Problem description — Take the entries that follow and return only the lines from the one with "Instruction: Open the footer About Us link" through the final line, leaving every picture behind.

Items listed in a dataset

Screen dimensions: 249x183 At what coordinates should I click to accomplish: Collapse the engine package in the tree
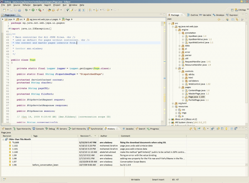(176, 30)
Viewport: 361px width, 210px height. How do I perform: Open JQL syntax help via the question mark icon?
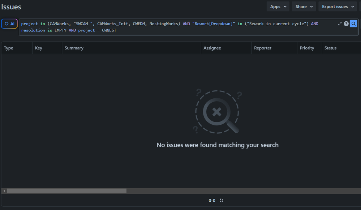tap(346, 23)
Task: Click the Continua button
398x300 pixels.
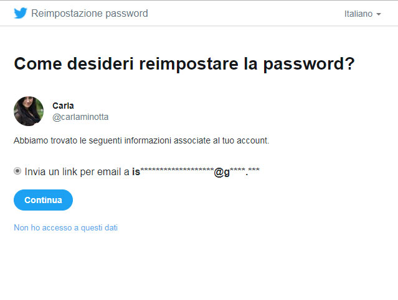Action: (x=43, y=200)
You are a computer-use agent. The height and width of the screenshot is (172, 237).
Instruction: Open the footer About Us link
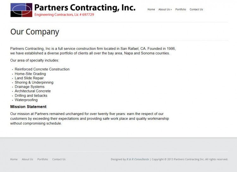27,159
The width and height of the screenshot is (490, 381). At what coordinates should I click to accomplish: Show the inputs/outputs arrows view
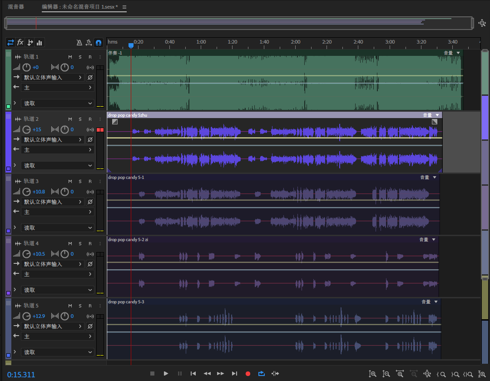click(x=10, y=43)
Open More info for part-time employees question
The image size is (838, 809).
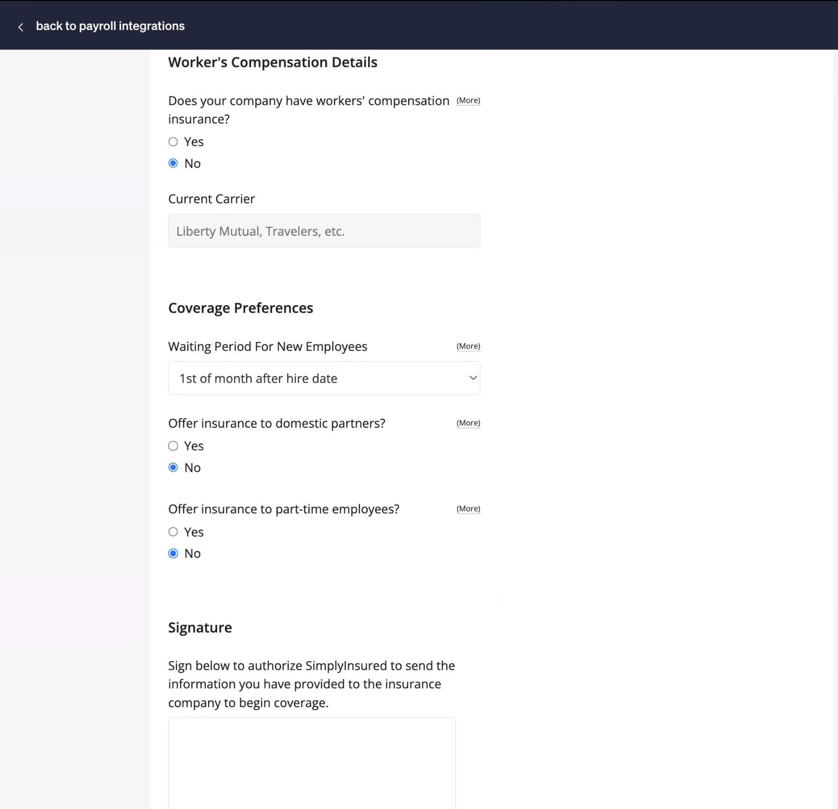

Output of the exercise —
Instruction: Open the footer About Us link
27,159
The width and height of the screenshot is (490, 381). At what coordinates should I click to accomplish: Show the inputs/outputs arrows view
click(x=10, y=43)
Open More info for part-time employees question
The image size is (838, 809).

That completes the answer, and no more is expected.